┌──

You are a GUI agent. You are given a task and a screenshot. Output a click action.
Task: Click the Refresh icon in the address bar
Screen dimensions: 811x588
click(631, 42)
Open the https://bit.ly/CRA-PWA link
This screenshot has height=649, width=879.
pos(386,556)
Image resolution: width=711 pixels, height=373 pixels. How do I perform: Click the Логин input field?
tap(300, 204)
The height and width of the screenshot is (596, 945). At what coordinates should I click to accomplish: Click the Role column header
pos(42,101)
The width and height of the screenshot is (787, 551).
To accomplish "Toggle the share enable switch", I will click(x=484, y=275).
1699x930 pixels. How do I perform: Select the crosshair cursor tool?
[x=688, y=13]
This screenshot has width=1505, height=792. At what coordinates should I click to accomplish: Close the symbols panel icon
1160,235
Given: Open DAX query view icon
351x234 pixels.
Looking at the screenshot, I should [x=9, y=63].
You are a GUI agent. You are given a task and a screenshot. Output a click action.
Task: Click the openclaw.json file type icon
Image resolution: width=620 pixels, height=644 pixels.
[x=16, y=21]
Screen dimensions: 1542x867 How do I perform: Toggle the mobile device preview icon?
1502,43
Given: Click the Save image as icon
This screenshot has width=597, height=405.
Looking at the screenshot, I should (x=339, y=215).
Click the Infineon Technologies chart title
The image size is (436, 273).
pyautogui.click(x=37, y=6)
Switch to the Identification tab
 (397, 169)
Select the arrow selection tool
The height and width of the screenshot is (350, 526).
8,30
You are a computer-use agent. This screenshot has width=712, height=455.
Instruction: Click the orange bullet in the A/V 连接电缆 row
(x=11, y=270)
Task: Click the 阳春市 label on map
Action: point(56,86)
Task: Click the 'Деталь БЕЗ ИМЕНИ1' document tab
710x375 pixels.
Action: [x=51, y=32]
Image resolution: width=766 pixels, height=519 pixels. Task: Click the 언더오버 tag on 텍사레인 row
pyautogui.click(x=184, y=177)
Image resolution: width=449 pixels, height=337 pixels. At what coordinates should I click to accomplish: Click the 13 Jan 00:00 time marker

└──

Reproduce verbatim the portion of the material that opens with the line containing "Given: Click the Save image as icon" and closes with the line containing "Action: point(56,86)", including both of those lines.

### Task response
Given: Click the Save image as icon
This screenshot has width=597, height=405.
Looking at the screenshot, I should (x=339, y=215).
Click the Infineon Technologies chart title
The image size is (436, 273).
pyautogui.click(x=37, y=6)
Switch to the Identification tab
 (397, 169)
Select the arrow selection tool
The height and width of the screenshot is (350, 526).
8,30
You are a computer-use agent. This screenshot has width=712, height=455.
Instruction: Click the orange bullet in the A/V 连接电缆 row
(x=11, y=270)
Task: Click the 阳春市 label on map
Action: point(56,86)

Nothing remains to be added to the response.